If I could return, it would never be to claim the stronghold.
“Possessing the stronghold did nae ever mean anything to me,” I said truthfully.
Gillie gave me a sad, knowing look, as I’d told her, told them all about my past. I’d had to when they’d noticed I didn’t age. “Ye wanted his love. Alec.”
“Aye,” I said without choking out the word as I had for so many years.
“What good would any castle be to me now, when everyone inside it, anyone I love, will grow old and die while I remain the same?” Tears filled my eyes once more, and I swiped at them even as Gillie reached for me and hugged me to her.
I melted into her embrace, the burden of my years behind me and the unending years ahead making my shoulders curl.
I could have love and loss or loneliness. Both choices brought pain.
I stared down at Mara’s still form as Gillie ran a soothing hand over my head. Time devoured everything but me. I envied Mara. The realization struck with terrible clarity.

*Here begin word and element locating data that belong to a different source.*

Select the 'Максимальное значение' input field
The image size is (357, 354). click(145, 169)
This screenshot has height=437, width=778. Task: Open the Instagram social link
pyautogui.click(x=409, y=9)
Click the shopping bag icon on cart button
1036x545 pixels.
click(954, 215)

She’d lived a full life, loved, laughed, grown old, and left this world surrounded by those who cared for her.
As long as I was cursed, I would never have such a life, and I could not endure another loss like this.
I could not allow myself to love a man, or anyone, for that matter, knowing I would have to watch them fade into the grave while I remained unchanged.
There was only one hope of ending the curse and of having any sort of real life.
I had to return to the Dark Woods. The thought raised the hair on the back of my neck, but there was no choice.
I had to face Morgana again and somehow convince her to break the curse or end my life.